Figure 1.

Schematic representation of the various entities of testicular germ cell tumors (GCTs). The time line is indicated on the left side and the proposed animal models on the right. The GCTs include the non-GCNIS (germ cell neoplasia in situ) related GCTs (left panel) and GCNIS-related GCTs (right panel). The non-GCNIS related GCTs are subcategorized into the prepubertal teratomas (TE) and yolk sac tumors (YST) as well as the spermatocytic tumors. These are also referred to as Type I and III, respectively.
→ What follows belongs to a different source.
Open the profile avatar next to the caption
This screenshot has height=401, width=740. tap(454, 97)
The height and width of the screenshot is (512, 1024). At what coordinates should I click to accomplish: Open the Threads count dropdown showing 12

The GCNIS-related GCTs are histologically (and clinically) subdivided into the seminomas (SE) and the various elements of nonseminomatous GCTs, being embryonal carcinoma (EC), YST, choriocarcinoma, and TE. Note the overlapping histology between the prepubertal TE/YST and the TE and YST elements in the GCNIS-related nonseminomas. However, they have a separate (and independent) pathogenesis (see text for further details). The presumed cells of origin are indicated in green, reflecting a (partially and fully erased) primordial germ cell (Type I and II), to partially paternal imprinted spermatogonium/spermatocyte (Type III). The precursors are indicated when known (preinvasive), while specifically the benign and malignant behavior of the pediatric TE and YST is highlighted. In addition, the most prominent and recurrent molecular genetic changes are indicated, of putative interest to be used for molecular pathological approaches. These include total genomic anomalies, like polyploid/aneuploid, specific chromosomal imbalances like losses (-) and gains (+), as well as recurrent mutations (italics). In addition, the methylation status is indicated as well as the possible use of miR-371a-3p as a liquid biopsy molecular biomarker (underlined). All malignant histological elements, independent of age, are identified by this biomarker (except TE). The WNT pathway is specifically involved in the YST components, independent of age and also of pathogenesis.